However Samia’s father Mohammed Shaid denied the allegations.
“An investigation is under way and if I am found guilty I am ready for every kind of punishment,” Shahid said.
A post mortem was conducted and there was no indication of murder, Samia’s relative who lives in Bradford said.
The police said there was no visible injuries or signs of violence on the body, Mohammed Aqeel Abbas who is investigating the case said.
The “samples from the body” has been sent for forensic examination, Abbas said.
Labour MP Naz Shah who represents Bradford has written to Pakistan prime minister Nawaz Sharif seeking his intervention to ascertain the circumstances of the British national’s death.

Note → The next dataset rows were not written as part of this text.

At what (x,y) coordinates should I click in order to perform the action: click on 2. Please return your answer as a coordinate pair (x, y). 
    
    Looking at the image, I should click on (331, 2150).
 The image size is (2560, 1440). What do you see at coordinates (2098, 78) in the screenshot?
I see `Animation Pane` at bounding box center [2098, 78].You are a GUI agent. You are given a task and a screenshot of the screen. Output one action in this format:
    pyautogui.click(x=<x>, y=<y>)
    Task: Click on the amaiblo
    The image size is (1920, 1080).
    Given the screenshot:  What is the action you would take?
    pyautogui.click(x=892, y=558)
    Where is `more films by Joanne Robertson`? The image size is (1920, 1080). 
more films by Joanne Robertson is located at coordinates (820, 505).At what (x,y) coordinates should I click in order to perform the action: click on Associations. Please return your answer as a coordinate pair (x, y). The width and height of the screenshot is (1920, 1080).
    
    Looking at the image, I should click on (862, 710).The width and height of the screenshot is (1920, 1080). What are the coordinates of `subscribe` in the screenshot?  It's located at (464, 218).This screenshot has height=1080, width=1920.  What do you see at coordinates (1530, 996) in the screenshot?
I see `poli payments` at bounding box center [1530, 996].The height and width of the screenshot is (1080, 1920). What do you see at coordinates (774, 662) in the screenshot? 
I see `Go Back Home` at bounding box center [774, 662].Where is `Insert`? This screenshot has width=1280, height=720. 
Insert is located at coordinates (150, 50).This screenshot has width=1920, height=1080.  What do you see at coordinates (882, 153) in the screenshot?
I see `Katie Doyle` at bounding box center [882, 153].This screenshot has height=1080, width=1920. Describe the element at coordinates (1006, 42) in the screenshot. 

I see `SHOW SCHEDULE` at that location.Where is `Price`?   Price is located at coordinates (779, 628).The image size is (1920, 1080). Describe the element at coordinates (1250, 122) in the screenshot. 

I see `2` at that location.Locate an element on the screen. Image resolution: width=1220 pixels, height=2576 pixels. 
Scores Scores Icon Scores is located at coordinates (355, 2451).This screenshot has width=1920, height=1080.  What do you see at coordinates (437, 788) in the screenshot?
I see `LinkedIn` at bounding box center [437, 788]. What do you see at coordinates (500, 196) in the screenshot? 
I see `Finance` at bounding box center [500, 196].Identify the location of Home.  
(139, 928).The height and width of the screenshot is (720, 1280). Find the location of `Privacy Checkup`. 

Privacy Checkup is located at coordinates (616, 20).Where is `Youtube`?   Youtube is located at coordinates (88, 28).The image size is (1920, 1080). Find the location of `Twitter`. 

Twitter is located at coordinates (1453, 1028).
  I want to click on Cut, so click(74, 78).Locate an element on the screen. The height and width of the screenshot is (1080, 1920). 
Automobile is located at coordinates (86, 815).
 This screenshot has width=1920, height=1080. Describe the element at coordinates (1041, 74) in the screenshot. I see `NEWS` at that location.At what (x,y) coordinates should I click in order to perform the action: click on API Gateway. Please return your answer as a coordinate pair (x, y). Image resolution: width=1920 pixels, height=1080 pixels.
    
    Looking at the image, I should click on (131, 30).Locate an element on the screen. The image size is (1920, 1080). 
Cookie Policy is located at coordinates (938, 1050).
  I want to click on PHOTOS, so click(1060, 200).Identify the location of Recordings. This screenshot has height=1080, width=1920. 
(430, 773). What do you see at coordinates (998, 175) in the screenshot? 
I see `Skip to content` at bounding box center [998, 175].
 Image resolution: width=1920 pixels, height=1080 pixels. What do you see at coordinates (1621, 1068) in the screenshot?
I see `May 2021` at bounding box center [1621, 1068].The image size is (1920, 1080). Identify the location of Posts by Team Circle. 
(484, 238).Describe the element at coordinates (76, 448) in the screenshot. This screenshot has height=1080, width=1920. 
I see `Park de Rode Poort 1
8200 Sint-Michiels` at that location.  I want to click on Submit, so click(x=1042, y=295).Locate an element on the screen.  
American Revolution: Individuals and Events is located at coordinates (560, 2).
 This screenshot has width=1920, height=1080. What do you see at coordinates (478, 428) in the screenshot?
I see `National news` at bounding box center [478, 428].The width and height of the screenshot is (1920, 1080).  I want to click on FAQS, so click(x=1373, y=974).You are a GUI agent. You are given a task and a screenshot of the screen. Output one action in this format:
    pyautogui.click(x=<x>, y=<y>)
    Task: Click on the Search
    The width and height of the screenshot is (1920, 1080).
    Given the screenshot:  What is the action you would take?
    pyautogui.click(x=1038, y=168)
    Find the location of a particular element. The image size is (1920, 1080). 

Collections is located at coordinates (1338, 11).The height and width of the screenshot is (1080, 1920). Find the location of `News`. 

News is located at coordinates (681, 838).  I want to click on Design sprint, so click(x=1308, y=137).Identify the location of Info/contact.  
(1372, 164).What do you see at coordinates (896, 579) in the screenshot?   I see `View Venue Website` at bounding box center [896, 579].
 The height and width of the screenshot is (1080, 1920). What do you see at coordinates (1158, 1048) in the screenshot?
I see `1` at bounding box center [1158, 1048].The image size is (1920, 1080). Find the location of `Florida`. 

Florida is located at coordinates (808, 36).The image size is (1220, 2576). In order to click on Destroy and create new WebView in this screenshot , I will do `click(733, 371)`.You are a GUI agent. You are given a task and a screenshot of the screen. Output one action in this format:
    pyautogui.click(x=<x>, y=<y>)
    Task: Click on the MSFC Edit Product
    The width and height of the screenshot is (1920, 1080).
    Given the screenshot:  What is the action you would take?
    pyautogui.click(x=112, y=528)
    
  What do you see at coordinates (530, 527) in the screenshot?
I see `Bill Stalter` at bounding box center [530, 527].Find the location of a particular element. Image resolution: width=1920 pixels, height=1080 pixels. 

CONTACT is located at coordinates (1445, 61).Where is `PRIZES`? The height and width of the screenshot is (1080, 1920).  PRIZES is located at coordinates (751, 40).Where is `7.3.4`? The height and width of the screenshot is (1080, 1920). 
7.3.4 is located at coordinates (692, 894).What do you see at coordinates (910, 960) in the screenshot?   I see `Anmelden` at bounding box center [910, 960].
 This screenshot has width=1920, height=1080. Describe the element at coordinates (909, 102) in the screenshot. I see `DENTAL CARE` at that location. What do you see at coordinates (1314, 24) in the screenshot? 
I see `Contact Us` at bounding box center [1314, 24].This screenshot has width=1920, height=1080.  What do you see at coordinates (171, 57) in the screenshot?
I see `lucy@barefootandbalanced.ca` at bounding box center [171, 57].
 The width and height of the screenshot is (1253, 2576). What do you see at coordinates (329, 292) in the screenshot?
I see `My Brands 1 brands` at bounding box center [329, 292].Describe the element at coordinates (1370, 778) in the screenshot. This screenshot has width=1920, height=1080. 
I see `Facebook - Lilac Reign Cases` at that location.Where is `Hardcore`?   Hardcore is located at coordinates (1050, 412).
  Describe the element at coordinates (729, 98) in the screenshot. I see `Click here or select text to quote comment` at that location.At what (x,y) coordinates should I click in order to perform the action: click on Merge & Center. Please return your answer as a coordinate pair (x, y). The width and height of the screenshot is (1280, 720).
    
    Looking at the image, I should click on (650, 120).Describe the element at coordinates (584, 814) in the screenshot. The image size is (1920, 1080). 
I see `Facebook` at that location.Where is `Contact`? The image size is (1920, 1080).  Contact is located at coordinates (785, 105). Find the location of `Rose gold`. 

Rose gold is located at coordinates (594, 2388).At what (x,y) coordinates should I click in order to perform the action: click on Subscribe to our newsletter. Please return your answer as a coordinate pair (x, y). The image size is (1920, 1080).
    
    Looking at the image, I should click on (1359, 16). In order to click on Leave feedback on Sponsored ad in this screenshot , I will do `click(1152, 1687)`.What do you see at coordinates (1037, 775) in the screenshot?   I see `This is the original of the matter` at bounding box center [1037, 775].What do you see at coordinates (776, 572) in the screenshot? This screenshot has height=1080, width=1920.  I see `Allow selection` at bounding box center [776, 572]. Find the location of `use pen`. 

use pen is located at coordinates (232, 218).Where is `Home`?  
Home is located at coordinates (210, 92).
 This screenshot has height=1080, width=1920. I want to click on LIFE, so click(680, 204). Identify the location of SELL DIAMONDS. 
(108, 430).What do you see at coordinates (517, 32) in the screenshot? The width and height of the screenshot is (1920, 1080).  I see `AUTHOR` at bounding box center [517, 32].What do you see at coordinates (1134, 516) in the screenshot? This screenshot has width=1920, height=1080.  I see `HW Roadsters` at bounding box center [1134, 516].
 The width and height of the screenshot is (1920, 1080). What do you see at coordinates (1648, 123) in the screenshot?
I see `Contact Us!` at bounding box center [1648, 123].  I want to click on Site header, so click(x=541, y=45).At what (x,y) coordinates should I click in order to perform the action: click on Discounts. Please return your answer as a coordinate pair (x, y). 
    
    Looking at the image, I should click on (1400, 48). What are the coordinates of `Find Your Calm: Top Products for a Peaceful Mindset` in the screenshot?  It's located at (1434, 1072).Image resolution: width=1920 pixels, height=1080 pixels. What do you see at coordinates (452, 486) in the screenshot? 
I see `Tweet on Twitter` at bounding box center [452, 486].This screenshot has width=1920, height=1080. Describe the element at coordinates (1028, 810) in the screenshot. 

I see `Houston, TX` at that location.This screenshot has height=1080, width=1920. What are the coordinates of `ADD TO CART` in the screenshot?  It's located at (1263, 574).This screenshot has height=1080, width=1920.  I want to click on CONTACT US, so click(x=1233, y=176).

“From my years of experience around women’s rights and work I have done around “honour crime”, this case does fit that classic picture and circumstances of “honour killing”, Shah said in her letter.
She also demanded that the body be exhumed and an independent autopsy be conducted.
“This idea that you can take your daughter to Pakistan and kill her as you can literally get away with it must be eradicated. There is no honour in killing. It is an evil which we must rid our communities of,” Shah said in her letter to the Sharif.
The alleged “honour killing” comes barely ten days after the slaying of Pakistani social media star Qandeel Baloch. The 25-year-old was strangled by her brother at her ancestral home on the outskirts of the central city of Multan.
The shock and international attention helped build political consensus for a proposed legislation against the provision of family members pardoning the perpetrators of “honour killing”. The Bill which was approved by a parliamentary panel on Thursday will be presented for debate in the parliament and is likely to be voted next month.
Over a 1,000 women are killed every year in the name of “family honour” in Pakistan.
Most of these are in response to the women choosing a spouse of her own or eloping with her loved one.